Task statement.
When the line containing "Payment Instructions (205, 170)" appears in the entries below, begin printing there and stop after the line containing "Returns (518, 170)"; print each of those lines exactly and no other line.

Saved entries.
____________
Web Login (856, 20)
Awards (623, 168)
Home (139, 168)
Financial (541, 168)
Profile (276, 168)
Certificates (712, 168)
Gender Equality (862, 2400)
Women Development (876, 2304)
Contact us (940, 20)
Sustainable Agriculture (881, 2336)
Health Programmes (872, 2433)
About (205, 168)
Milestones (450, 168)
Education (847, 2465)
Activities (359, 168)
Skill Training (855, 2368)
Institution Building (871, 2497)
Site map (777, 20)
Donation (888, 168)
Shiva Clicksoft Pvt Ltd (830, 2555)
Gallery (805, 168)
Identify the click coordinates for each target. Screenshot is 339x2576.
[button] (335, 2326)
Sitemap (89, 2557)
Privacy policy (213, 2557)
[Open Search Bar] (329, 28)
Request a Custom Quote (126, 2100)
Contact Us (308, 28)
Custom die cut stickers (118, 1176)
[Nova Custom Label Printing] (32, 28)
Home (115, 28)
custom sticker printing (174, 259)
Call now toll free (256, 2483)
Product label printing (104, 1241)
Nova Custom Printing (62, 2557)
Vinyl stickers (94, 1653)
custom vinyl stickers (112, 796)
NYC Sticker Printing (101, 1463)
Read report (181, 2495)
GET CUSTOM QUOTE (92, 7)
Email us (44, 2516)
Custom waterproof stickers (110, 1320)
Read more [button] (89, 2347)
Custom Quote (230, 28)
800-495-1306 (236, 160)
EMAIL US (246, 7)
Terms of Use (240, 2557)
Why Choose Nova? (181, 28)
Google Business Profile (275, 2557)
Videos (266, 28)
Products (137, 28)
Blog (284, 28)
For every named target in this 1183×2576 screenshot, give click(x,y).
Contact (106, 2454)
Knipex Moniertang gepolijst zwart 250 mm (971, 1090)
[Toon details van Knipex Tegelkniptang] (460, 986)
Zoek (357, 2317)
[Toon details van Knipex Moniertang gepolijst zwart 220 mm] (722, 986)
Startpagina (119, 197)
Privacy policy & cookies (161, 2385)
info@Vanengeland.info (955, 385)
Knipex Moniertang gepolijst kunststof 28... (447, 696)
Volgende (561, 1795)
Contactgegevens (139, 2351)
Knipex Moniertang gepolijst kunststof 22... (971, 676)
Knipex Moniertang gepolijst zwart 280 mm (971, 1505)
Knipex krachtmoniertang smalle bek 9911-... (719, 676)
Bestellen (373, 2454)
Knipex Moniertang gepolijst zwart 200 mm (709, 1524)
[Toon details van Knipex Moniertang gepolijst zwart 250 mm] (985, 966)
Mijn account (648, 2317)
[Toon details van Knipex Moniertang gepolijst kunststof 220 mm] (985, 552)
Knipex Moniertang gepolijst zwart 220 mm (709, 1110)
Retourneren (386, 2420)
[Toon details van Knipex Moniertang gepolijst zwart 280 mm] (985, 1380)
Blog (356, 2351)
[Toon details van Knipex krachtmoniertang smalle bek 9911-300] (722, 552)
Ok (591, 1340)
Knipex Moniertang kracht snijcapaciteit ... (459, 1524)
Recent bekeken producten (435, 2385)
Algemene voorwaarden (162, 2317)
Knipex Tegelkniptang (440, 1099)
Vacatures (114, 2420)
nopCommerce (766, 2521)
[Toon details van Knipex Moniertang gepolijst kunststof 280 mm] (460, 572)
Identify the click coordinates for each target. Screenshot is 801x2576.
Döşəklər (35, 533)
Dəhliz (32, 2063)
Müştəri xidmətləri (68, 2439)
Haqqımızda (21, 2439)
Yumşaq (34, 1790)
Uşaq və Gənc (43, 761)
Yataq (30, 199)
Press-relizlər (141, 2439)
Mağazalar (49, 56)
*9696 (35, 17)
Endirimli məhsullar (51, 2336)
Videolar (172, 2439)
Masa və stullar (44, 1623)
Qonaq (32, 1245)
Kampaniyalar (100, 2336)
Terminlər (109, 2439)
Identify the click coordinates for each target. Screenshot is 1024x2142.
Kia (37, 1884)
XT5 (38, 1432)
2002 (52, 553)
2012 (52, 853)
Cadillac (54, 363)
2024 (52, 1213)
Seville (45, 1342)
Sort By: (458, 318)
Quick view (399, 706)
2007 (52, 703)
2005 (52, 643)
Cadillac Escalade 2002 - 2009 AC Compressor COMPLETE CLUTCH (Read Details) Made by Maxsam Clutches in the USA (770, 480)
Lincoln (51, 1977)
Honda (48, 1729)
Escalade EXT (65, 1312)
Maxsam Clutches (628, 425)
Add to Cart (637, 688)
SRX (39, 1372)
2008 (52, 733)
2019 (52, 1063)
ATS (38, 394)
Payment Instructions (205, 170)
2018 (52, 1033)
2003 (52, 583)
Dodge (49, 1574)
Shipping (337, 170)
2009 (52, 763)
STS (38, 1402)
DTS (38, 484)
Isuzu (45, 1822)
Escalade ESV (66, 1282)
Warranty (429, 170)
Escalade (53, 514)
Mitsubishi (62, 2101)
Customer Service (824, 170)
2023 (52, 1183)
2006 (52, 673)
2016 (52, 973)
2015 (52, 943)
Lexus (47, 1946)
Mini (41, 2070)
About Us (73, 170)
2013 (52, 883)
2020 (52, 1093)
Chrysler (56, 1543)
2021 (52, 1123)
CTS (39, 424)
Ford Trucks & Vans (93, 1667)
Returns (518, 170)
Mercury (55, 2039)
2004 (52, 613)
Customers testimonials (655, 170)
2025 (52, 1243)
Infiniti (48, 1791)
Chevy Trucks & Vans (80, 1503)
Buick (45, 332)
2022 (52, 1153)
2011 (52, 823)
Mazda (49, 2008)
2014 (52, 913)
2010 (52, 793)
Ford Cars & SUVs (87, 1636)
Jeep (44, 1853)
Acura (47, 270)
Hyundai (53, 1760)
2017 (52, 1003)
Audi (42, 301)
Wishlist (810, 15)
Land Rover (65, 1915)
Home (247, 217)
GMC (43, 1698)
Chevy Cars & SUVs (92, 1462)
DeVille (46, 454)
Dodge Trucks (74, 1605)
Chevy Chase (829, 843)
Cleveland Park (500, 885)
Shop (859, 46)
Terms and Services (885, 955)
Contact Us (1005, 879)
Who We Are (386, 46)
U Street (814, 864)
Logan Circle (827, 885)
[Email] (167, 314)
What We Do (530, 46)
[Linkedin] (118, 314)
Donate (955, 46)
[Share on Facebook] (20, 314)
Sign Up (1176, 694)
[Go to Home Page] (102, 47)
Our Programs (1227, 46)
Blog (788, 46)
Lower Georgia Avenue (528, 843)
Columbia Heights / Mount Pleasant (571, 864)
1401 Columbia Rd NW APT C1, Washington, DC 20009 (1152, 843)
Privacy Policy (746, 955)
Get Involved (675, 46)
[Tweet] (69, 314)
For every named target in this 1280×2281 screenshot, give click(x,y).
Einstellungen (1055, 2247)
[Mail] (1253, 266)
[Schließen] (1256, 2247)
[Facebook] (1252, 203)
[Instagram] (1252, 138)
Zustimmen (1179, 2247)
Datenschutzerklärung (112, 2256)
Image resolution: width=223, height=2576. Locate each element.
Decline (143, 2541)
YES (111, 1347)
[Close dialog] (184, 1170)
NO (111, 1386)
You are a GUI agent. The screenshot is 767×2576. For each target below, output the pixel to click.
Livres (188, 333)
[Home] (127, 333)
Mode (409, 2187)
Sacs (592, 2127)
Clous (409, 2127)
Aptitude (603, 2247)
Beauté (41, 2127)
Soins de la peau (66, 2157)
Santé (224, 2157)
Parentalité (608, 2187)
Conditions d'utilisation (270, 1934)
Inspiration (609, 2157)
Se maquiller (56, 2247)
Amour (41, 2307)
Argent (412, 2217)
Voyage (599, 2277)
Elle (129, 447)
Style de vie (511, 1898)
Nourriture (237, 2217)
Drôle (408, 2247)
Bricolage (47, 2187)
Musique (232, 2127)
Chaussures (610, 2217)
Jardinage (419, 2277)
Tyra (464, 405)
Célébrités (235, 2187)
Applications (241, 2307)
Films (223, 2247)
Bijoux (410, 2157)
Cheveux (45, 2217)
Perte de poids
____________
Result of the exercise.
Payment Instructions (205, 170)
2018 (52, 1033)
2003 (52, 583)
Dodge (49, 1574)
Shipping (337, 170)
2009 (52, 763)
STS (38, 1402)
DTS (38, 484)
Isuzu (45, 1822)
Escalade ESV (66, 1282)
Warranty (429, 170)
Escalade (53, 514)
Mitsubishi (62, 2101)
Customer Service (824, 170)
2023 (52, 1183)
2006 (52, 673)
2016 (52, 973)
2015 (52, 943)
Lexus (47, 1946)
Mini (41, 2070)
About Us (73, 170)
2013 (52, 883)
2020 (52, 1093)
Chrysler (56, 1543)
2021 (52, 1123)
CTS (39, 424)
Ford Trucks & Vans (93, 1667)
Returns (518, 170)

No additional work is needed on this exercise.